Stored data entries:
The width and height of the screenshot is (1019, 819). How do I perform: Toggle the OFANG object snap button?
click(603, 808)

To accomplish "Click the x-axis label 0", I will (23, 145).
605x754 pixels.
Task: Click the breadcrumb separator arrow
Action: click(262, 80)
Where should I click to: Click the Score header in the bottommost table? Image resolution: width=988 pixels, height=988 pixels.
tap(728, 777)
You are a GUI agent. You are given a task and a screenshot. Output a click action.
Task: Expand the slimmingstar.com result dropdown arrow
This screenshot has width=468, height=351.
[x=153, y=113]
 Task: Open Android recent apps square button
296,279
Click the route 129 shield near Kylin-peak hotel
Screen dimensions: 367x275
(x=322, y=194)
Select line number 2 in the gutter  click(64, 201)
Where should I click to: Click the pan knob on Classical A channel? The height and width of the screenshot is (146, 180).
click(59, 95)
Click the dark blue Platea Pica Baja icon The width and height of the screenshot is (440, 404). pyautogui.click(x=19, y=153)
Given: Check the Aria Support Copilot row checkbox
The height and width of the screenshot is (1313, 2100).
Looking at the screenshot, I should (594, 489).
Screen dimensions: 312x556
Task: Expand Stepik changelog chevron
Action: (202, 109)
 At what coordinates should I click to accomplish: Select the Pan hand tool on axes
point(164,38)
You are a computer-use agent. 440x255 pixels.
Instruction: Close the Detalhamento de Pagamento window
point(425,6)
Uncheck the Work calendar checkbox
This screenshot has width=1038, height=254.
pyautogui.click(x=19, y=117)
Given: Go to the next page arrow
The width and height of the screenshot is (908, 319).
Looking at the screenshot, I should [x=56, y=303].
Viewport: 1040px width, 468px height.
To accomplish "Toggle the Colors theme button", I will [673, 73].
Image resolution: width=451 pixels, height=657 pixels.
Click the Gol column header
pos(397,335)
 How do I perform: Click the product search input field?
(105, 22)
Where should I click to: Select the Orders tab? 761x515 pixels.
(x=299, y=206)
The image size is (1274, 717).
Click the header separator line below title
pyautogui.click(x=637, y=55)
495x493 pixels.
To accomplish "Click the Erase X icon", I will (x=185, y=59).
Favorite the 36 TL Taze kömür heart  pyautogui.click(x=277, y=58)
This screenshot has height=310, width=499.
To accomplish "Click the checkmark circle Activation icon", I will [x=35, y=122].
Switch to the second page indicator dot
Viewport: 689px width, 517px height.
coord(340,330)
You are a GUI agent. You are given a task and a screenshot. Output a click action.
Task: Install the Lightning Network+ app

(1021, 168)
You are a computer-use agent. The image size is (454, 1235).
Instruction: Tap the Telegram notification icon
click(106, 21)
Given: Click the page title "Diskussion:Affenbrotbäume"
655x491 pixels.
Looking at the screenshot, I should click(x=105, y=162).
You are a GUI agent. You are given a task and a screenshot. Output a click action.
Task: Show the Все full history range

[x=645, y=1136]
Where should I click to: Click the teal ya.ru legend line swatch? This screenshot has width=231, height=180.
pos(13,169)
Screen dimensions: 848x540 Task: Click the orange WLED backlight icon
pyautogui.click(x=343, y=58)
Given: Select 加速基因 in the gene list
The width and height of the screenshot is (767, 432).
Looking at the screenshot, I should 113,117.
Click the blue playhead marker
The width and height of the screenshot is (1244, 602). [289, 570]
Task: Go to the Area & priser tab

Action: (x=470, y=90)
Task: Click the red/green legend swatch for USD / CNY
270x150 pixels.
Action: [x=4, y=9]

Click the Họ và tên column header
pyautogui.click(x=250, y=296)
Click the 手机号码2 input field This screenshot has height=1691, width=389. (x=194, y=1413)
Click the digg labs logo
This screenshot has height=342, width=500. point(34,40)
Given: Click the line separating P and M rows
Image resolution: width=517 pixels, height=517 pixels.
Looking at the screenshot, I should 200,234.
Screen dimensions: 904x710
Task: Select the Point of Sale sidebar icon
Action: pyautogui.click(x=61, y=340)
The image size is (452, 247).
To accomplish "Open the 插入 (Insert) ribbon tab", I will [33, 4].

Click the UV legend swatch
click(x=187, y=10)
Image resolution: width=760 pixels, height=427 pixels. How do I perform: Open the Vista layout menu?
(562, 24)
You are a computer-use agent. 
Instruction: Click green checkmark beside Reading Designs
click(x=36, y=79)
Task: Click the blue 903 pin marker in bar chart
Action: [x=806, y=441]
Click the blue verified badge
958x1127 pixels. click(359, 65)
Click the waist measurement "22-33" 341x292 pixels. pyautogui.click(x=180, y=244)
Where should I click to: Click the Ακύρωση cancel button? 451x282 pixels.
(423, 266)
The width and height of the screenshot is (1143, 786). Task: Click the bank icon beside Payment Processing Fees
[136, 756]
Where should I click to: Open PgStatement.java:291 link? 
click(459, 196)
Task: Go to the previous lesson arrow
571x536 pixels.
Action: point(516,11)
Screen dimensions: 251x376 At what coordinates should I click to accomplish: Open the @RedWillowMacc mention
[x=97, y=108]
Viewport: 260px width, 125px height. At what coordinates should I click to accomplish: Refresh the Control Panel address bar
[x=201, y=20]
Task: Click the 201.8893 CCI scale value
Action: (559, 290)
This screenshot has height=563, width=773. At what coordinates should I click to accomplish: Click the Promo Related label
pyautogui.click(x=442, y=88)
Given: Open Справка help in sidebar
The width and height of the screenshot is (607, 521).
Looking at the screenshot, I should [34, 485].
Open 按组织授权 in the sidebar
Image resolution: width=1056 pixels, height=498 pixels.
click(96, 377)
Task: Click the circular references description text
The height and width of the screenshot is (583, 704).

▶ [What is being asked]: Word for word, give back the data shown above.

▶ [Output for this task]:
The width and height of the screenshot is (1019, 819). How do I perform: Toggle the OFANG object snap button?
click(603, 808)

To accomplish "Click the x-axis label 0", I will (23, 145).
605x754 pixels.
Task: Click the breadcrumb separator arrow
Action: click(262, 80)
Where should I click to: Click the Score header in the bottommost table? Image resolution: width=988 pixels, height=988 pixels.
tap(728, 777)
You are a GUI agent. You are given a task and a screenshot. Output a click action.
Task: Expand the slimmingstar.com result dropdown arrow
This screenshot has width=468, height=351.
[x=153, y=113]
 Task: Open Android recent apps square button
296,279
Click the route 129 shield near Kylin-peak hotel
Screen dimensions: 367x275
(x=322, y=194)
Select line number 2 in the gutter  click(64, 201)
Where should I click to: Click the pan knob on Classical A channel? The height and width of the screenshot is (146, 180).
click(59, 95)
Click the dark blue Platea Pica Baja icon The width and height of the screenshot is (440, 404). pyautogui.click(x=19, y=153)
Given: Check the Aria Support Copilot row checkbox
The height and width of the screenshot is (1313, 2100).
Looking at the screenshot, I should (594, 489).
Screen dimensions: 312x556
Task: Expand Stepik changelog chevron
Action: (202, 109)
 At what coordinates should I click to accomplish: Select the Pan hand tool on axes
point(164,38)
You are a computer-use agent. 440x255 pixels.
Instruction: Close the Detalhamento de Pagamento window
point(425,6)
Uncheck the Work calendar checkbox
This screenshot has width=1038, height=254.
pyautogui.click(x=19, y=117)
Given: Go to the next page arrow
The width and height of the screenshot is (908, 319).
Looking at the screenshot, I should [x=56, y=303].
Viewport: 1040px width, 468px height.
To accomplish "Toggle the Colors theme button", I will [673, 73].
Image resolution: width=451 pixels, height=657 pixels.
Click the Gol column header
pos(397,335)
 How do I perform: Click the product search input field?
(105, 22)
Where should I click to: Select the Orders tab? 761x515 pixels.
(x=299, y=206)
The image size is (1274, 717).
Click the header separator line below title
pyautogui.click(x=637, y=55)
495x493 pixels.
To accomplish "Click the Erase X icon", I will (x=185, y=59).
Favorite the 36 TL Taze kömür heart  pyautogui.click(x=277, y=58)
This screenshot has height=310, width=499.
To accomplish "Click the checkmark circle Activation icon", I will [x=35, y=122].
Switch to the second page indicator dot
Viewport: 689px width, 517px height.
coord(340,330)
You are a GUI agent. You are given a task and a screenshot. Output a click action.
Task: Install the Lightning Network+ app

(1021, 168)
You are a computer-use agent. The image size is (454, 1235).
Instruction: Tap the Telegram notification icon
click(106, 21)
Given: Click the page title "Diskussion:Affenbrotbäume"
655x491 pixels.
Looking at the screenshot, I should click(x=105, y=162).
You are a GUI agent. You are given a task and a screenshot. Output a click action.
Task: Show the Все full history range

[x=645, y=1136]
Where should I click to: Click the teal ya.ru legend line swatch? This screenshot has width=231, height=180.
pos(13,169)
Screen dimensions: 848x540 Task: Click the orange WLED backlight icon
pyautogui.click(x=343, y=58)
Given: Select 加速基因 in the gene list
The width and height of the screenshot is (767, 432).
Looking at the screenshot, I should 113,117.
Click the blue playhead marker
The width and height of the screenshot is (1244, 602). [289, 570]
Task: Go to the Area & priser tab

Action: (x=470, y=90)
Task: Click the red/green legend swatch for USD / CNY
270x150 pixels.
Action: [x=4, y=9]

Click the Họ và tên column header
pyautogui.click(x=250, y=296)
Click the 手机号码2 input field This screenshot has height=1691, width=389. (x=194, y=1413)
Click the digg labs logo
This screenshot has height=342, width=500. point(34,40)
Given: Click the line separating P and M rows
Image resolution: width=517 pixels, height=517 pixels.
Looking at the screenshot, I should 200,234.
Screen dimensions: 904x710
Task: Select the Point of Sale sidebar icon
Action: pyautogui.click(x=61, y=340)
The image size is (452, 247).
To accomplish "Open the 插入 (Insert) ribbon tab", I will [33, 4].

Click the UV legend swatch
click(x=187, y=10)
Image resolution: width=760 pixels, height=427 pixels. How do I perform: Open the Vista layout menu?
(562, 24)
You are a computer-use agent. 
Instruction: Click green checkmark beside Reading Designs
click(x=36, y=79)
Task: Click the blue 903 pin marker in bar chart
Action: [x=806, y=441]
Click the blue verified badge
958x1127 pixels. click(359, 65)
Click the waist measurement "22-33" 341x292 pixels. pyautogui.click(x=180, y=244)
Where should I click to: Click the Ακύρωση cancel button? 451x282 pixels.
(423, 266)
The width and height of the screenshot is (1143, 786). Task: Click the bank icon beside Payment Processing Fees
[136, 756]
Where should I click to: Open PgStatement.java:291 link? 
click(459, 196)
Task: Go to the previous lesson arrow
571x536 pixels.
Action: point(516,11)
Screen dimensions: 251x376 At what coordinates should I click to accomplish: Open the @RedWillowMacc mention
[x=97, y=108]
Viewport: 260px width, 125px height. At what coordinates should I click to accomplish: Refresh the Control Panel address bar
[x=201, y=20]
Task: Click the 201.8893 CCI scale value
Action: (559, 290)
This screenshot has height=563, width=773. At what coordinates should I click to accomplish: Click the Promo Related label
pyautogui.click(x=442, y=88)
Given: Open Справка help in sidebar
The width and height of the screenshot is (607, 521).
Looking at the screenshot, I should [34, 485].
Open 按组织授权 in the sidebar
Image resolution: width=1056 pixels, height=498 pixels.
click(96, 377)
Task: Click the circular references description text
The height and width of the screenshot is (583, 704).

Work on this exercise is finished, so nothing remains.